BEGIN Material to process

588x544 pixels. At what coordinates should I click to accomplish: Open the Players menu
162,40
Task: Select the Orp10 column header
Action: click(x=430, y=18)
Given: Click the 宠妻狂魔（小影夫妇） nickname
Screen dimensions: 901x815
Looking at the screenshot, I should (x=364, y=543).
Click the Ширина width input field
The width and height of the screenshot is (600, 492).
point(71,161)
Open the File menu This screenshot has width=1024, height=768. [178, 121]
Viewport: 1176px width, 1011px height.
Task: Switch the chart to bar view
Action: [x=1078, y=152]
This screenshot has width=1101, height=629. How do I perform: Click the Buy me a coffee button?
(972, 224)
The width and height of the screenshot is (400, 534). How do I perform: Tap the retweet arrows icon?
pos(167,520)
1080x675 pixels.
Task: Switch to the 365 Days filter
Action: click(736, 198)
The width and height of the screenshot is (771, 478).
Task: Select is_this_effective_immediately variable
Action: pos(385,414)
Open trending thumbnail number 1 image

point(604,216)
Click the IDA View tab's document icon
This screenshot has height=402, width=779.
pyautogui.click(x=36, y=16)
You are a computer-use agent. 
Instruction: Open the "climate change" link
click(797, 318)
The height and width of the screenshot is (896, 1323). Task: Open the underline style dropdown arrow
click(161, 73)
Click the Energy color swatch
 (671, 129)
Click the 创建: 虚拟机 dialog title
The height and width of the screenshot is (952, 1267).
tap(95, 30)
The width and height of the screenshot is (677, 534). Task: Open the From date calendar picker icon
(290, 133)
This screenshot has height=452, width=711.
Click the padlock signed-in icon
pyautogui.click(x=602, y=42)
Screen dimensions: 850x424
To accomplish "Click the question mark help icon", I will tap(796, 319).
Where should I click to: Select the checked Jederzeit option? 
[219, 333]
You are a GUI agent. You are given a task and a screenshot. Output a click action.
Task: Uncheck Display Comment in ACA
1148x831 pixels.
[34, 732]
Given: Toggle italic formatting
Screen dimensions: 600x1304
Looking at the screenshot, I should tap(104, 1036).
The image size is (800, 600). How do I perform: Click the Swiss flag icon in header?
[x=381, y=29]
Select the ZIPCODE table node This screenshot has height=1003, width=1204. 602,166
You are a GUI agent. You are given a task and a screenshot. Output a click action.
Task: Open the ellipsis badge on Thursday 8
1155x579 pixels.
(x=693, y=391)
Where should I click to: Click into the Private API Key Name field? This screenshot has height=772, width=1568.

END Material to process

Everything in the listing above should be restated exactly.

588x544 pixels. At what coordinates should I click to accomplish: Open the Players menu
162,40
Task: Select the Orp10 column header
Action: click(x=430, y=18)
Given: Click the 宠妻狂魔（小影夫妇） nickname
Screen dimensions: 901x815
Looking at the screenshot, I should (x=364, y=543).
Click the Ширина width input field
The width and height of the screenshot is (600, 492).
point(71,161)
Open the File menu This screenshot has width=1024, height=768. [178, 121]
Viewport: 1176px width, 1011px height.
Task: Switch the chart to bar view
Action: [x=1078, y=152]
This screenshot has width=1101, height=629. How do I perform: Click the Buy me a coffee button?
(972, 224)
The width and height of the screenshot is (400, 534). How do I perform: Tap the retweet arrows icon?
pos(167,520)
1080x675 pixels.
Task: Switch to the 365 Days filter
Action: click(736, 198)
The width and height of the screenshot is (771, 478).
Task: Select is_this_effective_immediately variable
Action: pos(385,414)
Open trending thumbnail number 1 image

point(604,216)
Click the IDA View tab's document icon
This screenshot has height=402, width=779.
pyautogui.click(x=36, y=16)
You are a computer-use agent. 
Instruction: Open the "climate change" link
click(797, 318)
The height and width of the screenshot is (896, 1323). Task: Open the underline style dropdown arrow
click(161, 73)
Click the Energy color swatch
 (671, 129)
Click the 创建: 虚拟机 dialog title
The height and width of the screenshot is (952, 1267).
tap(95, 30)
The width and height of the screenshot is (677, 534). Task: Open the From date calendar picker icon
(290, 133)
This screenshot has height=452, width=711.
Click the padlock signed-in icon
pyautogui.click(x=602, y=42)
Screen dimensions: 850x424
To accomplish "Click the question mark help icon", I will tap(796, 319).
Where should I click to: Select the checked Jederzeit option? 
[219, 333]
You are a GUI agent. You are given a task and a screenshot. Output a click action.
Task: Uncheck Display Comment in ACA
1148x831 pixels.
[34, 732]
Given: Toggle italic formatting
Screen dimensions: 600x1304
Looking at the screenshot, I should tap(104, 1036).
The image size is (800, 600). How do I perform: Click the Swiss flag icon in header?
[x=381, y=29]
Select the ZIPCODE table node This screenshot has height=1003, width=1204. 602,166
You are a GUI agent. You are given a task and a screenshot. Output a click action.
Task: Open the ellipsis badge on Thursday 8
1155x579 pixels.
(x=693, y=391)
Where should I click to: Click into the Private API Key Name field? This screenshot has height=772, width=1568.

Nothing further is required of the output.